When Jānis Siders returned from a profoundly touching ten-day-long silent meditation retreat, he told many people about it, recommending the experience. To his surprise, most of them thought spending ten days in silence was a mad idea, but this got him thinking. Could Jānis find a way to help people reach a similar meditative state faster and more effectively? This led to the founding of Stapes, the company behind an immersive vibroacoustic bed designed to deliver a multi-sensory relaxation experience guided by sound.
Stapes is currently exploring several applications, such as stress relief for employees in an office environment or for patients and visitors in a hospital setting. While many businesses are working on stress relief apps and soundscapes delivered via headphones, Stapes stands out with its focus on the sensory experience for the entire body. The vibroacoustic bed acts like a loudspeaker with layers of added value.
Paternity leave as a platform for experiments
For years, the founder, Jānis, worked in IT system development. During his paternity leave, he found that he had several hours a day to dedicate to doing something he’d love to do if he didn’t have to earn money. It was then that he started looking into 3D modeling and other ways of bringing his ideas to life faster.
At a 3D printing hackathon, Jānis and his team worked on a device that would help children learn musical notes. They built an app with which the user would press a note, the phone would play it out loud, another fixture would allow them to feel the note by placing their hand on a special membrane, and a third would allow them to see it in the form of a drawing made by a laser. The idea was to enable children to learn each of the musical notes via different senses and media. They won the hackathon.
Through this experience, Jānis realized the vast array of ways in which we can represent the information coming from any single source. When it comes to sound, we hear it but don’t often pay attention to the vibrations it produces.
Drawing from previous work experience
Another of Jānis’s experimental pastimes involved video. “I figured we all have the same number of hours on our hands. If I don’t want to work through the night, how can I learn faster and more efficiently to learn more during my time?” he shares. He would watch videos at varying speeds to try to establish whether the playback speed changed how he perceived the information in the video.

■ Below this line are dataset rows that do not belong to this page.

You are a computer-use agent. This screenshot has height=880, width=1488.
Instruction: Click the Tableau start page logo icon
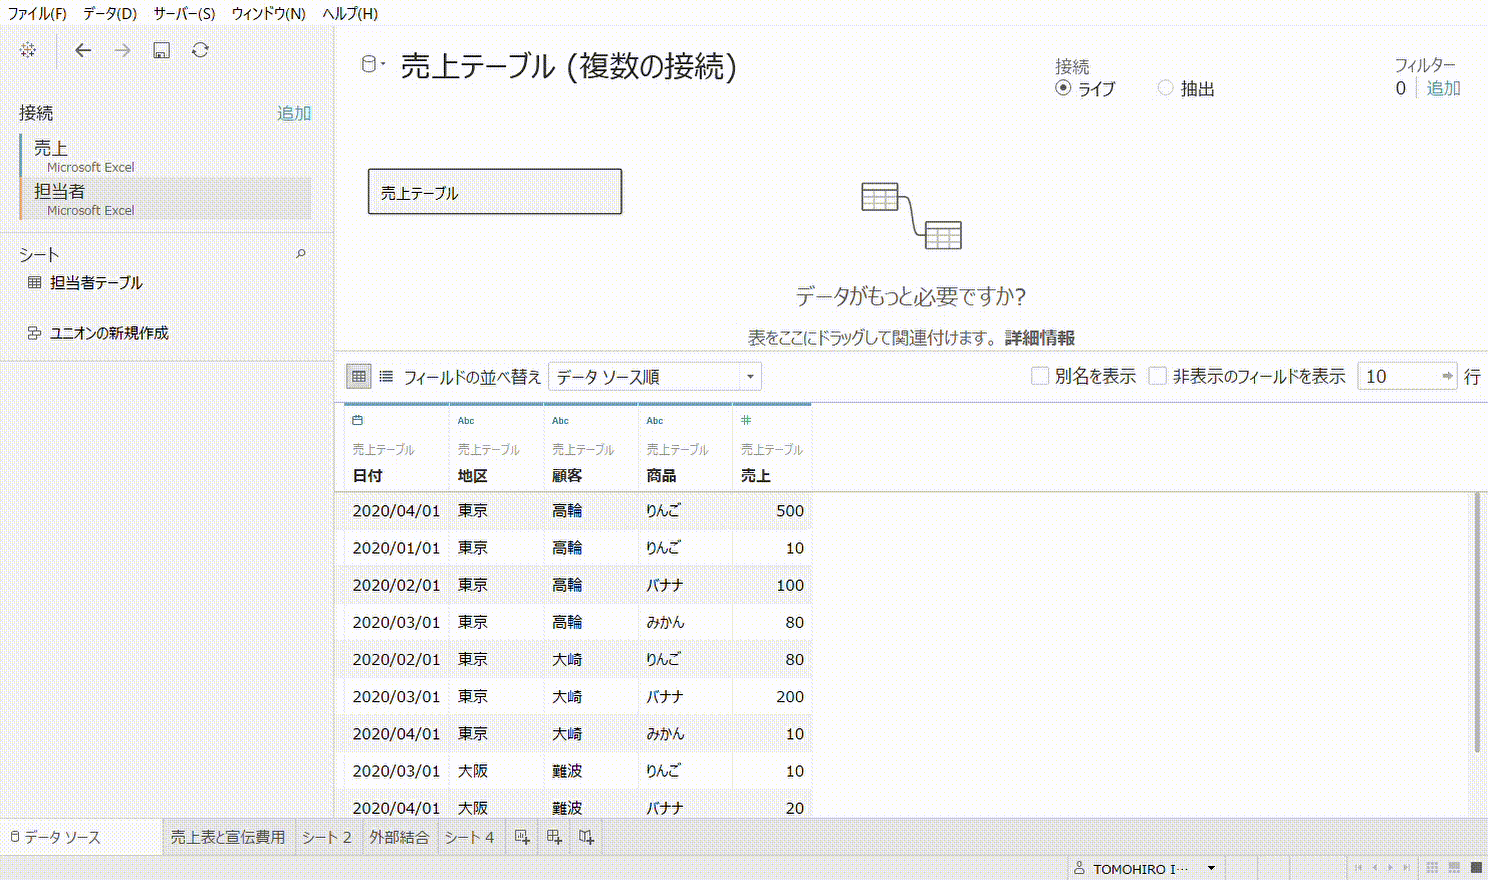click(x=28, y=50)
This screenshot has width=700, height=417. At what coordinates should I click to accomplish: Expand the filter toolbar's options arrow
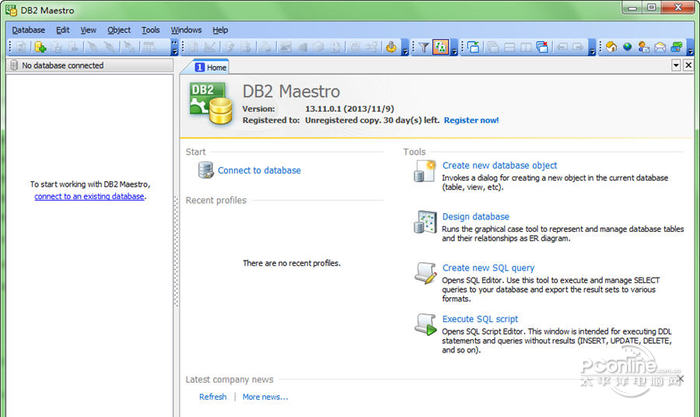pyautogui.click(x=455, y=47)
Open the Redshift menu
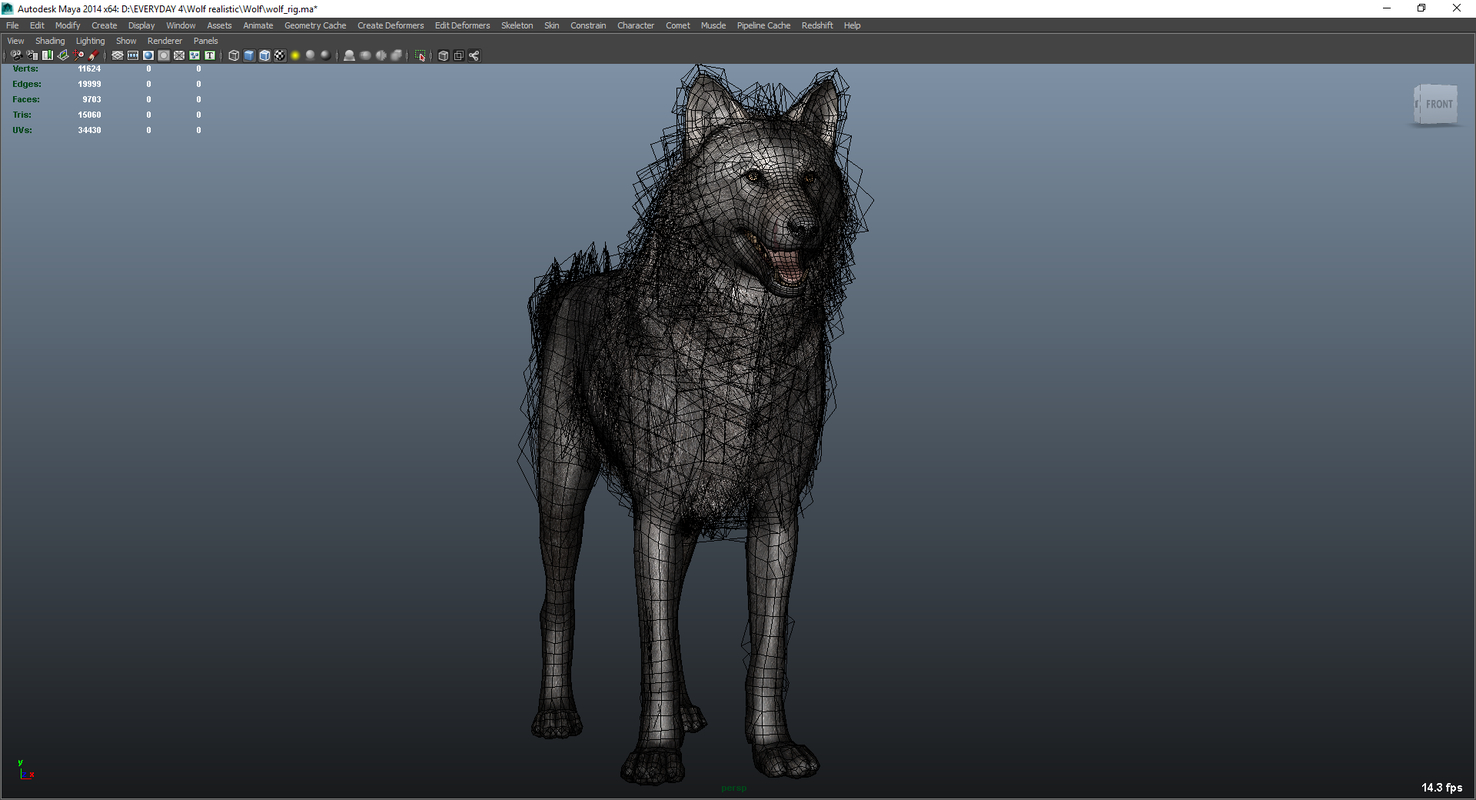Screen dimensions: 1476x800 [817, 25]
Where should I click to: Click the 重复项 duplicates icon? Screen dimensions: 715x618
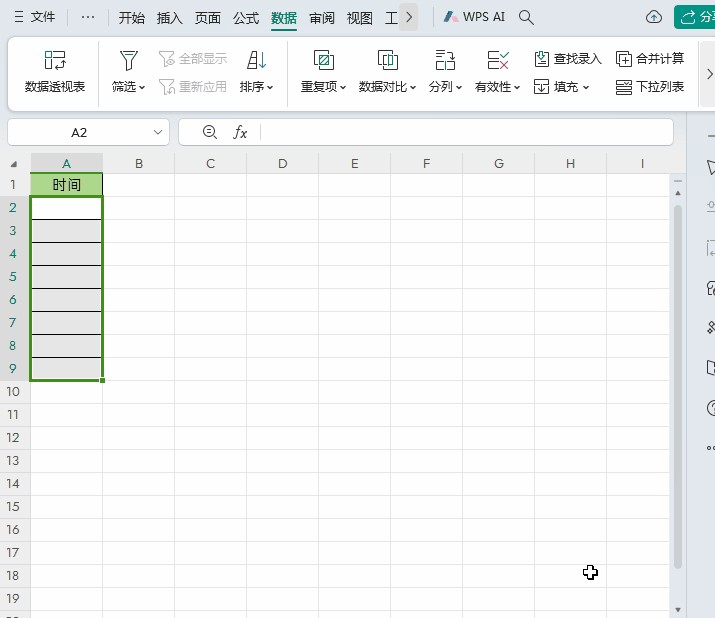click(323, 61)
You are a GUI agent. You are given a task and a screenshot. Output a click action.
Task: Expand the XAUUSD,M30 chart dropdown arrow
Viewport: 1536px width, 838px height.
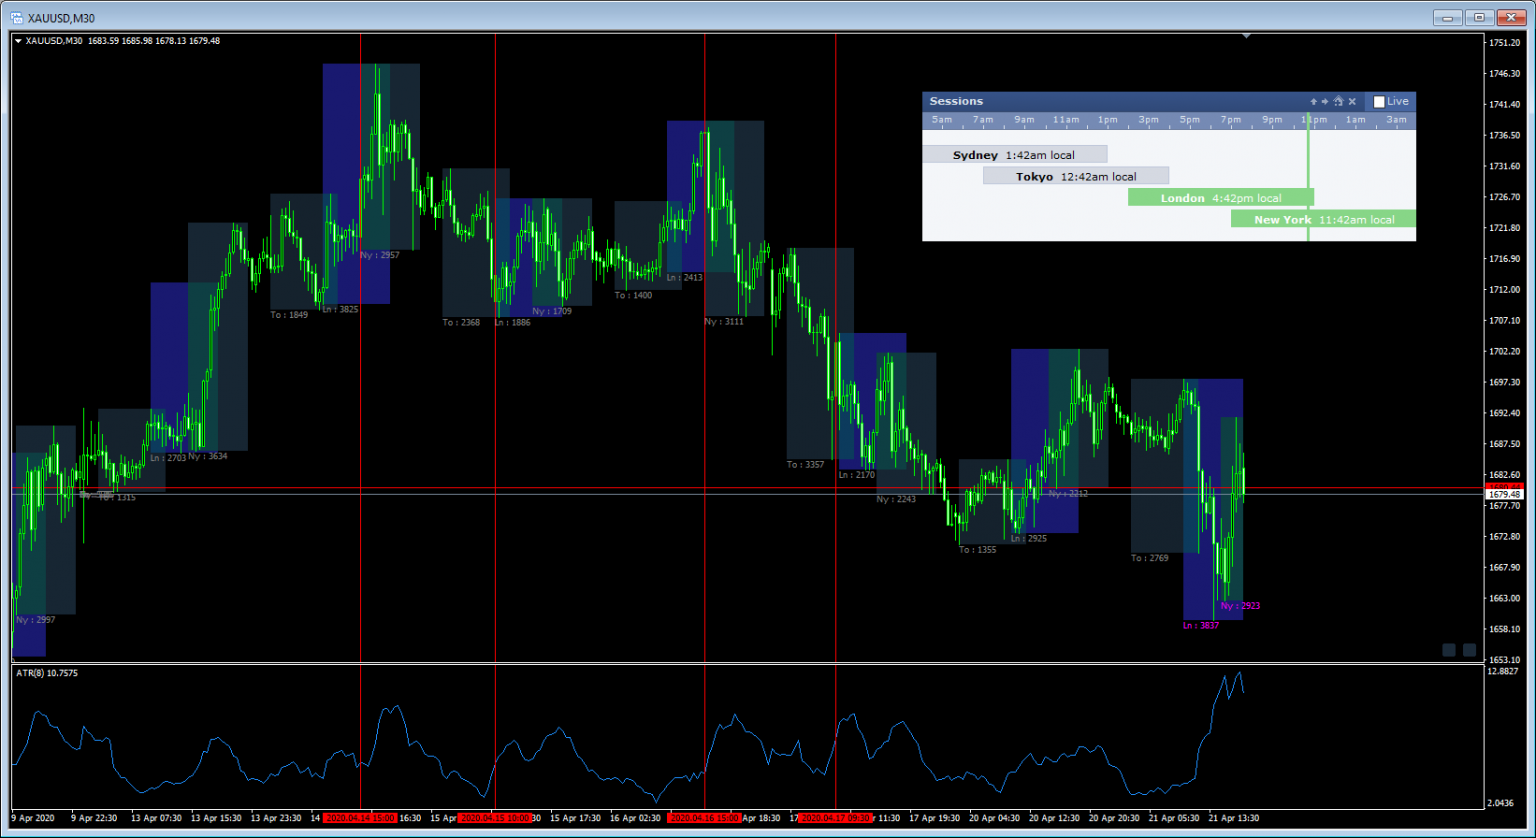(18, 41)
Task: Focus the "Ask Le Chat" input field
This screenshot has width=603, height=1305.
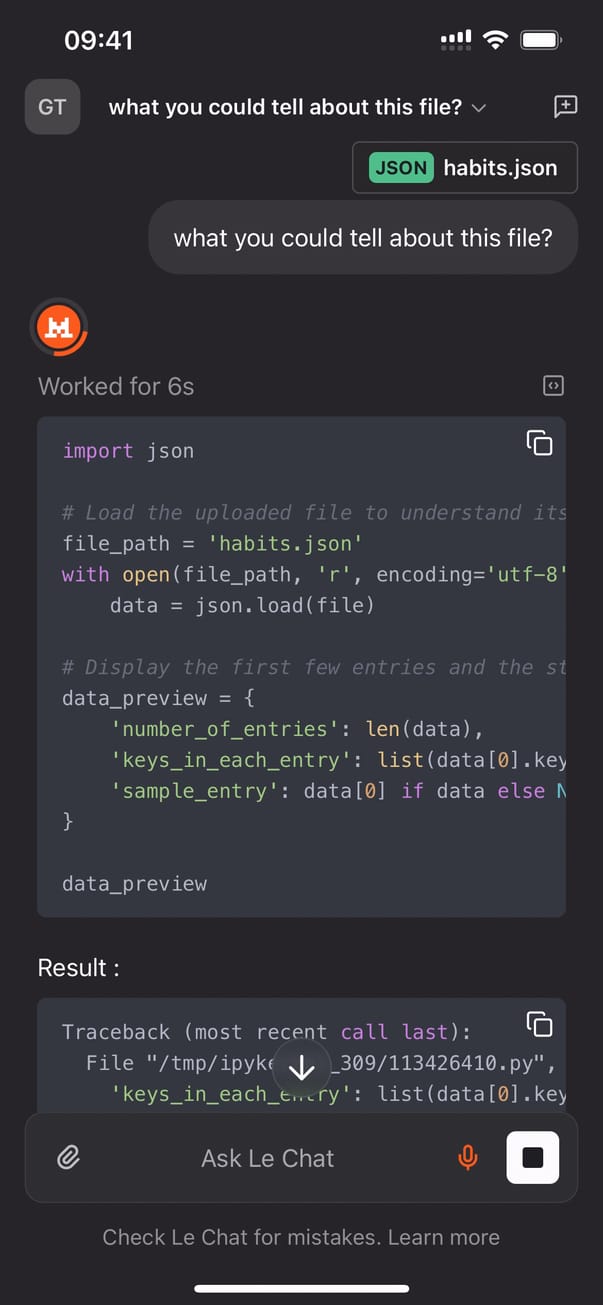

Jānis discovered that “there was one speed at which I could perceive what was being said, and it wasn’t when I was tensely focused but rather when I was relaxed and letting the information come to me.”
At that point, he recalled his experience in IT: “In systems, when you get a bottleneck, you create channels and increase the data processing capacity, so I wondered if people might have a way to distribute energy and perceive it through a range of senses, thus increasing the speed of perception?” The answer lies in sensory integration – how we process, integrate, and organize the sensory information we receive from our bodies and environments.
From first prototypes to sophisticated products
Jānis decided to focus on sound, aiming to find ways to deliver it to the body in as real a time as possible with as few abstractions as possible. Sound travels slowly through the air. We are quicker to sense with our eyes and touch.
With this new knowledge, Jānis settled on trying to deliver the experience through the bones. The first prototype of the new device was two hand bowls and, later, a veneer board to lie down on, equipped with speakers. Since then, it has grown to become a much more sophisticated vibroacoustic bed, which one lies down on to feel and listen to the sound. Virtual reality goggles can add another sensory layer.
En route to unlocking the full potential of sound
At trials, people have compared the experience to a float tank. Your mind has nothing to process, so the inner voice switches itself off, and you flow along with the sound. Others have noted how feeling the sound in your body allows picking up on specific frequencies.
With ongoing research and advances in artificial intelligence, Jānis hopes that Stapes will eventually produce sounds based on people’s pulse, echocardiograms, and other bodily readings so that the experience is completely individualized.
Additionally, he notes that research shows the significance of sound to psychedelic therapies. “Our goal is for the sound alone to become so effective that you don’t need any additional substances,” he shares.